Protein S is named for Seattle, Washington, where it was originally discovered and purified by Earl Davie's group in 1977.
Structure
Protein S is partly homologous to other vitamin K-dependent plasma coagulation proteins, such as protein C and factors VII, IX, and X. Similar to them, it has a Gla domain and several EGF-like domains, but no serine protease domain. Instead, there is a large C-terminus domain that is homologous to plasma steroid hormone-binding proteins such as sex hormone-binding globulin and corticosteroid-binding globulin. It may play a role in the protein functions as either a cofactor for activated protein C or in binding C4BP. Additionally, protein S has a peptide between the Gla domain and the EGF-like domain, that is cleaved by thrombin. The Gla and EGF-like domains stay connected after the cleavage by a disulfide bond. However, protein S loses its function as an APC cofactor following either this cleavage or binding C4BP.
Function
The best characterized function of Protein S is its role in the anti coagulation pathway, where it functions as a cofactor to Protein C in the inactivation of Factors Va and VIIIa. Only the free form has cofactor activity. Protein S binds to negatively chargedphospholipids via the carboxylated Gla domain. This property allows Protein S to facilitate the removal of cells that are undergoing apoptosis, a form of structured cell death used by the body to remove unwanted or damaged cells. In healthy cells, an ATP -dependent enzyme removes negatively charged phospholipids such as phosphatidyl serine from the outer leaflet of the cell membrane.

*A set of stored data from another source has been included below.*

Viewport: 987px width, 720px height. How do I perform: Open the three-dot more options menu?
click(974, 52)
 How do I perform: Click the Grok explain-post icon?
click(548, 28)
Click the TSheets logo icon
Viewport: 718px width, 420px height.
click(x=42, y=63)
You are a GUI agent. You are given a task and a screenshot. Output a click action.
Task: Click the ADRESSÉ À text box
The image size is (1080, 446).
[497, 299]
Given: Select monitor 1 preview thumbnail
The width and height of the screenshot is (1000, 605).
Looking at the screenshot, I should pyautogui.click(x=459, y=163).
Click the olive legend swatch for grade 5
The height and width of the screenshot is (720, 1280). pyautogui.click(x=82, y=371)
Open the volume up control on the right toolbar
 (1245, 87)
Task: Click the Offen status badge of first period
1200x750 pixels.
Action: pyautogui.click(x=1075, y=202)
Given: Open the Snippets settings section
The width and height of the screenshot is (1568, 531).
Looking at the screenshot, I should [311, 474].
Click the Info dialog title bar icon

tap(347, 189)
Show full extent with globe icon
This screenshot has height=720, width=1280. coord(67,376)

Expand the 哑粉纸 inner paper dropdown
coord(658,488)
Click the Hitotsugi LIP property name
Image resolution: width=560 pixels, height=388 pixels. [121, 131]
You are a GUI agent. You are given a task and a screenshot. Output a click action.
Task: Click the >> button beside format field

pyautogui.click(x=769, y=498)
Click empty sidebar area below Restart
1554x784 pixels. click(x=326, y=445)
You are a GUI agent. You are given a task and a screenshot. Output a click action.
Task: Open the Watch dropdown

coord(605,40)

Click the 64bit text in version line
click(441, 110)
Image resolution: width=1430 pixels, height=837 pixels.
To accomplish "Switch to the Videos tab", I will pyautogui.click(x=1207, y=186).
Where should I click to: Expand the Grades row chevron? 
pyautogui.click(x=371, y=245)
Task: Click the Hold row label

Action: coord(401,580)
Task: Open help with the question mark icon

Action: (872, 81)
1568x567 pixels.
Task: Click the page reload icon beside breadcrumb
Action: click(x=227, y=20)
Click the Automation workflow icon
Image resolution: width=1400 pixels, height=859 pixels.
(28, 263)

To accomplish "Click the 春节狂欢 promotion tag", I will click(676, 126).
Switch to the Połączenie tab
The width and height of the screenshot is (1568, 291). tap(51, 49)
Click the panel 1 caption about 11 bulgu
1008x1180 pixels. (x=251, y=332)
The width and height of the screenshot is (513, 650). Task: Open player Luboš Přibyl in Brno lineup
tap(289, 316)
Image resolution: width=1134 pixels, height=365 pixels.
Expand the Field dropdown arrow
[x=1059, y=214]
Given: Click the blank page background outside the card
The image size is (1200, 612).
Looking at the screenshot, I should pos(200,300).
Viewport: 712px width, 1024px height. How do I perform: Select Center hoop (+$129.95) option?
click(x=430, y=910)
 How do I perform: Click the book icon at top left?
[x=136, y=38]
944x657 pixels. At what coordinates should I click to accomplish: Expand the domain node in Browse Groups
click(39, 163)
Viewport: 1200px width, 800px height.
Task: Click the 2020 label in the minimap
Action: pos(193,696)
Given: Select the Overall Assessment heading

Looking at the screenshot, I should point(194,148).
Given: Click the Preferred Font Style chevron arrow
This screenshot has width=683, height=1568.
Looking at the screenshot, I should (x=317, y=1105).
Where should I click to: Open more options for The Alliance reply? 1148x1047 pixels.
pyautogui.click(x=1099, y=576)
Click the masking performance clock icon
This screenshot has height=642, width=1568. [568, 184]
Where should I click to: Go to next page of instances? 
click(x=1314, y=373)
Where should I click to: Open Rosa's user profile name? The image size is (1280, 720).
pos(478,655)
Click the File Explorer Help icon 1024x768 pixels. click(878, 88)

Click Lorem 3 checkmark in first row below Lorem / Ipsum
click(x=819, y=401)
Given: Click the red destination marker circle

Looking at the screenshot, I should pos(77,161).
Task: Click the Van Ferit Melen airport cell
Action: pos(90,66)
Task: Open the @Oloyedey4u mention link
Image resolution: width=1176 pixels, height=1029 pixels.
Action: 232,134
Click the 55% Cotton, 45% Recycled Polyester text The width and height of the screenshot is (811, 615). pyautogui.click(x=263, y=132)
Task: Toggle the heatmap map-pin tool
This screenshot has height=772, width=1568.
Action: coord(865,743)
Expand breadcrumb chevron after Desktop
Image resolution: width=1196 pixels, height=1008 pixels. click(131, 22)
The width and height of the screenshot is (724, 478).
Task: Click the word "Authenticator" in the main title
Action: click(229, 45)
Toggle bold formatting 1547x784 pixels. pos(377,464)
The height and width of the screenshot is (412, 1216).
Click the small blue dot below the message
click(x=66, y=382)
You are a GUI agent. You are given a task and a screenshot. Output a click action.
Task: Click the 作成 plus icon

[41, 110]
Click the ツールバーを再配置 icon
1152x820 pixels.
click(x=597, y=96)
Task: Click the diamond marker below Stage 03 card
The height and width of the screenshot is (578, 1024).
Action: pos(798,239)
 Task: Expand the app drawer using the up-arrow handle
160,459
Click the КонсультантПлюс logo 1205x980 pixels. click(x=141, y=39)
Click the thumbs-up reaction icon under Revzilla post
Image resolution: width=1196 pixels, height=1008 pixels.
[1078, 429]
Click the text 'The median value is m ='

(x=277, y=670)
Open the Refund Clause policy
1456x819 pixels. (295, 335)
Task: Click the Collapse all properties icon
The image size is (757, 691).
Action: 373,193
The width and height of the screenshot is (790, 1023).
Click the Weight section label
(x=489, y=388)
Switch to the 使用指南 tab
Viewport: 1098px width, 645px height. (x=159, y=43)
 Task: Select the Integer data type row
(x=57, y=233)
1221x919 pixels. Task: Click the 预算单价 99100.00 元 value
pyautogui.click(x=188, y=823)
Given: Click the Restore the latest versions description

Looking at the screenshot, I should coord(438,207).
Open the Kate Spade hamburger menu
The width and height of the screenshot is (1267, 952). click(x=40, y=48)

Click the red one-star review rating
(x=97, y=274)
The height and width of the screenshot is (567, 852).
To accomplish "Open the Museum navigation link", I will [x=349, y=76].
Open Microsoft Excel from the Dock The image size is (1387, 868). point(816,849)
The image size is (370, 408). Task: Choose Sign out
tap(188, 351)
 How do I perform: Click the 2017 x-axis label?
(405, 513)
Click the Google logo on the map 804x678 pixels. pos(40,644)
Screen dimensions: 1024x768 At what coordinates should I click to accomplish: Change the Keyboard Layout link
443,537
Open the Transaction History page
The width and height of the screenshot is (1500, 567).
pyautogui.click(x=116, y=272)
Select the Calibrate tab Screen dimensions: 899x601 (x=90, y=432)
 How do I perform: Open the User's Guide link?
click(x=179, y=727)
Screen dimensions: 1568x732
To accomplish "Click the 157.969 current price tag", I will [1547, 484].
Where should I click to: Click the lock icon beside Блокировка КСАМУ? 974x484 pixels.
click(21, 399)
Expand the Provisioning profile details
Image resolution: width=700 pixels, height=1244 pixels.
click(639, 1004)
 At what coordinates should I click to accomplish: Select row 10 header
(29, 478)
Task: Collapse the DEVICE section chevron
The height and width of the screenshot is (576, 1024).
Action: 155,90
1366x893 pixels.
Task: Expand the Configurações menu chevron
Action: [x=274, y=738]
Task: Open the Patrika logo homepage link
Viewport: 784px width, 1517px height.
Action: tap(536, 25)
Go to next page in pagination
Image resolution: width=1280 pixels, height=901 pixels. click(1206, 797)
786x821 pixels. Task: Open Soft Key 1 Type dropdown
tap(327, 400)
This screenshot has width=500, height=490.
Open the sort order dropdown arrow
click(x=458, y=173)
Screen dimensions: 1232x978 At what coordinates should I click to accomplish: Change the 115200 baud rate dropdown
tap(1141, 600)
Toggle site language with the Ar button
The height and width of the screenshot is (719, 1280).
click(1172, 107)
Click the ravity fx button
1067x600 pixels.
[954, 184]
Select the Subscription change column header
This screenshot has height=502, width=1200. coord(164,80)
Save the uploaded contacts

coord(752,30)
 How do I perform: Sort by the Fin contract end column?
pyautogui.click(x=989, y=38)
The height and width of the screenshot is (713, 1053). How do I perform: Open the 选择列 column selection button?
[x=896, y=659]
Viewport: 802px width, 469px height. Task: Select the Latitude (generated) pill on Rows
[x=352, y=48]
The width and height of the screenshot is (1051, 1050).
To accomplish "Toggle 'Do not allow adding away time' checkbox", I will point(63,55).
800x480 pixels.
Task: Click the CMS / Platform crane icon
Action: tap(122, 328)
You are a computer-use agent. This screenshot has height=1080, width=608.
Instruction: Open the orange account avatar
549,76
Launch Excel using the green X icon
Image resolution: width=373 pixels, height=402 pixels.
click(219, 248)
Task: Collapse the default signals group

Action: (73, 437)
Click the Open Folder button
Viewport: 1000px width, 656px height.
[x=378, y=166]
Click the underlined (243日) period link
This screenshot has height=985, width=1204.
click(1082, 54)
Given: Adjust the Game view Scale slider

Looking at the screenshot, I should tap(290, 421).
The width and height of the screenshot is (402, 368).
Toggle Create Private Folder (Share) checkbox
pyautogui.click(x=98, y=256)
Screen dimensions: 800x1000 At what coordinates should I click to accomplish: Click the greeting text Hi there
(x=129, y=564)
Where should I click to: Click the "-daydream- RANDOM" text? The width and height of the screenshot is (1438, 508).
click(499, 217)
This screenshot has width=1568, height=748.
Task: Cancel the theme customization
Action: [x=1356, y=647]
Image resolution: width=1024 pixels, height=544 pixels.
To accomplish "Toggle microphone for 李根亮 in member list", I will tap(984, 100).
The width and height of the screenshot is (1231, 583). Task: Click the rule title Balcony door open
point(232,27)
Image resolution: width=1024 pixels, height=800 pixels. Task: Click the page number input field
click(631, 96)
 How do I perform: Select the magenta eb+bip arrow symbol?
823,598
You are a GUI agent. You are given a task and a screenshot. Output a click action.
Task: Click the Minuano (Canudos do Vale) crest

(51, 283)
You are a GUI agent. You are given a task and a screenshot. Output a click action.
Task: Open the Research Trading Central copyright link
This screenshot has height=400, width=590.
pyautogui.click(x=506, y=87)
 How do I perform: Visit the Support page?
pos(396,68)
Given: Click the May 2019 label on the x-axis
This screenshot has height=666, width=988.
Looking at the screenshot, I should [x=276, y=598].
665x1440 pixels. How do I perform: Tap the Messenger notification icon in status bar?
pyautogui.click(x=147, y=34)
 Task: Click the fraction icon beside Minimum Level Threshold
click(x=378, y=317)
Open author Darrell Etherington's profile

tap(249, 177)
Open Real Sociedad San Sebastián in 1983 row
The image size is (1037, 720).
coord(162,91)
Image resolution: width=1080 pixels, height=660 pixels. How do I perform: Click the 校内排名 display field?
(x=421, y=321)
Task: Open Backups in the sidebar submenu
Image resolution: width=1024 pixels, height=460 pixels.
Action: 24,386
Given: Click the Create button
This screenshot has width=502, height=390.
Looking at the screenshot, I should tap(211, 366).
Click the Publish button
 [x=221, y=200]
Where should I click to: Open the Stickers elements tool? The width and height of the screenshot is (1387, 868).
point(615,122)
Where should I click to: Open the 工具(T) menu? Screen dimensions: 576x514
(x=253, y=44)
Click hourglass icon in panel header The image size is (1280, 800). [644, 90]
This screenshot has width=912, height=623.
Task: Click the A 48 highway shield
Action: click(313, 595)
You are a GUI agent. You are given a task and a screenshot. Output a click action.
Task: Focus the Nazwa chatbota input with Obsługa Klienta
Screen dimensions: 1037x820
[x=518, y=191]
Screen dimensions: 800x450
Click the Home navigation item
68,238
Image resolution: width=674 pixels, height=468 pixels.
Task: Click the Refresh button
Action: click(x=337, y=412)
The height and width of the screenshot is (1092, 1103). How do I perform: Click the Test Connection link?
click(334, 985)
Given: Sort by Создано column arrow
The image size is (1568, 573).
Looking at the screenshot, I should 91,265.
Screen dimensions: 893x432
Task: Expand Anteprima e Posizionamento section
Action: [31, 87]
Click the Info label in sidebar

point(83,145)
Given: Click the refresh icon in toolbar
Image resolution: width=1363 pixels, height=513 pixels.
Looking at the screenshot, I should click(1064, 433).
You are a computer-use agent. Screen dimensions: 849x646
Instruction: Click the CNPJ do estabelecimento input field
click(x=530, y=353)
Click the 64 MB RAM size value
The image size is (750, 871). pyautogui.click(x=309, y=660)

An apoptotic cell no longer actively manages the distribution of phospholipids in its outer membrane and hence begins to display negatively charged phospholipids on its exterior surface. These negatively charged phospholipids are recognized by phagocytes such as macrophages. Protein S binds to the negatively charged phospholipids and functions as a bridge between the apoptotic cell and the phagocyte. This bridging expedites phagocytosis and allows the cell to be removed without giving rise to inflammation or other signs of tissue damage. Protein S also binds to the nascent complement complex C5,6,7 and prevents this complex from inserting into a membrane. This function prevents the inappropriate activation of the complement system, which would cause uncontrolled systemic inflammation. In fact, Protein S was first discovered in 1977 in this role and it is named after the membrane site that it occupies in the complex.